Cont. from June 3rd

Earning the inward Grace of the Sacraments only on merit

Aside the Sacrament of Baptism, which we might receive relying on the faith of godparents and the Church, other Sacraments must be earned. A culture of placing age and parental influences as a yardstick for obtaining Sacraments is a culture that breeds complacency. The second generation after Joshua had their fathers to thank for the affluence and recognition they enjoyed. They didn’t see the need to step out of their father’s shadow to experience the mighty hand of God on their own. At the mention of their father’s name, doors are opened. Without thorough catechesis, we raise a generation with false growth. I have seen parents advance arguments of age and their position in the church to influence the process of being shortlisted to receiving Sacraments. The aberration of seeing the process of catechesis as purely academic is disturbing. Some catechesis handlers glory in the numbers. They prefer the impressive statistics of communicants or candidates for Sacrament of Confirmation, forgetting the results are only good in numbers, but poor in reality.

The standards of Catechumens have to be sacrosanct in upholding the sanctity of the Sacraments. Progression as catechumen must honestly represent growth and maturity. The catechesis should evolve from repetitive cramming to a more engaging exercise. The curriculum must be more interactive and committed. In the absence of debate and logical thinking, we might be churning out generation of people who are simply mechanical applicants of the Catechism of the Church; a generation of robots who cannot find purpose and application of their knowledge in the real world.

Continuing Education – Enlisting in ongoing formation of faith

New initiates, after receiving the Sacrament of Confirmation, run the risk of being barren if there is no class or program that helps them to find their feet in the service of the Church. Beyond the basic definition and simple explanation offered during the initiatory catechesis, there are needs to begin to expose adults to study and exploration of the Sacred Scriptures, Liturgical catechesis, Theological instructions, and application of Cardinal virtues of Justice, Perseverance, Fortitude, and Temperance in family, social, and religious life. The specialized education must transform them into foot soldiers for Christ, getting prepared for the task ahead.

It will remain wishful thinking to assume that an inexperienced youth will make a good leader of tomorrow. Today, old folks dominate the service arm of the Laity, with the young ones not showing willingness and readiness to receive the baton. The wide gulf is far from being explained by age or social status margin, but it is more of intellectual capacity. Mentoring and provision of continuing education is one of the veritable means of bridging the gaps and getting the young people to be more involved in the growth of the Church.

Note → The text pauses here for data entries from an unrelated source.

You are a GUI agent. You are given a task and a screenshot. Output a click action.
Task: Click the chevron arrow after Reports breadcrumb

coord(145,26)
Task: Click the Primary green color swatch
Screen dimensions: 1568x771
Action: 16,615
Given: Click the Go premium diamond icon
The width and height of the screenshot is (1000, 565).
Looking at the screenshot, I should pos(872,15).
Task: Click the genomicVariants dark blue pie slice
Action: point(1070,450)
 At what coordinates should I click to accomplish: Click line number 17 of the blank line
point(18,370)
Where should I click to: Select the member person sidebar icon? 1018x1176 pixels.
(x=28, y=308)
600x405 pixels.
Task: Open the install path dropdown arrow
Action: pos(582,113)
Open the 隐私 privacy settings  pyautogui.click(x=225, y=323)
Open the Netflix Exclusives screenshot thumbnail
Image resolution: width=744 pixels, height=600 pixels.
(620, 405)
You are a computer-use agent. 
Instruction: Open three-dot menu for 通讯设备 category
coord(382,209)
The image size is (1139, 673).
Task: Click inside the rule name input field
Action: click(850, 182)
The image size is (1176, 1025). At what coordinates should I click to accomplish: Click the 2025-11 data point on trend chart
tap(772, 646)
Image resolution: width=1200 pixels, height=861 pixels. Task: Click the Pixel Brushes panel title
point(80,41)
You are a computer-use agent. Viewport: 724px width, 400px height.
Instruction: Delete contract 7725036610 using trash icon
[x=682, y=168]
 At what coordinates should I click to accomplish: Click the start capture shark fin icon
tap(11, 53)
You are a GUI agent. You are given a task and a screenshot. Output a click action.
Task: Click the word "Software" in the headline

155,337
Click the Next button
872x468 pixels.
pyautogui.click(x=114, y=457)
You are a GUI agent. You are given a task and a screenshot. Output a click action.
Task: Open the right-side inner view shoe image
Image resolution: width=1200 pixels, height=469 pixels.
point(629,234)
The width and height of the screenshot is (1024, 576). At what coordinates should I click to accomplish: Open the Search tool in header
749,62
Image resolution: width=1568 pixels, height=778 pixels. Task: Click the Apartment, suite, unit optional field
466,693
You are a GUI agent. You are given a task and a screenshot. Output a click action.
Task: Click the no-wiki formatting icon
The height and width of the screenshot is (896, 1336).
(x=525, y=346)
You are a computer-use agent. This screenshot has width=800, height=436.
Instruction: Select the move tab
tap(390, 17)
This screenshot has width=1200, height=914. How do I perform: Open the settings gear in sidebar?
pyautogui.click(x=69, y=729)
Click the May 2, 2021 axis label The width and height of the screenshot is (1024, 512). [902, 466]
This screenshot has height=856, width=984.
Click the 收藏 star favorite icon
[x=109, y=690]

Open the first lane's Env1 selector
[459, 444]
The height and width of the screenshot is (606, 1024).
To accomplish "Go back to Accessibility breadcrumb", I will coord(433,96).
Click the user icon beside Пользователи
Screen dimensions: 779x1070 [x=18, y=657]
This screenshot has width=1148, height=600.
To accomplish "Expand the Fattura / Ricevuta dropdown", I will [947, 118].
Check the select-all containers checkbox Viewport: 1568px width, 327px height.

Generational demarcation cannot be vivid; its edges must not be sharp so as to encourage smooth transition. The future must not start tomorrow; it must begin today so as to guarantee its success. The players of today must have in their ranks the expected players of tomorrow. The mantle of leadership of tomorrow must not be served on a platter. The next generation must experience the faithfulness of God not in the past tense, but in the present. They must be tutored and mentored. We might not know the real reasons for the declined of faith in Ireland. We might not be able to wrap our heads round what went horribly wrong with the third generation after Joshua, but what we know is that whatever the gaps, it had a crippling effect on the third generation. The 14th verse of the Chapter 2 of the Book of Judges gave us an insight to the consequence we risk to incur if we do not act prudently now – “the anger of the LORD flared up against Israel, and he delivered them into the power of plunderers who despoiled them. He sold them into the power of the enemies around them, and they were no longer able to withstand their enemies.”

To live in the euphoria of the past conquest without making effort to renew the experience is not an option in building a committed generation. To live in the past is the path to complacency, which bears compromise, and to compromise our faith and beliefs is to be bound and delivered into the power of plunderer, who will despoil us.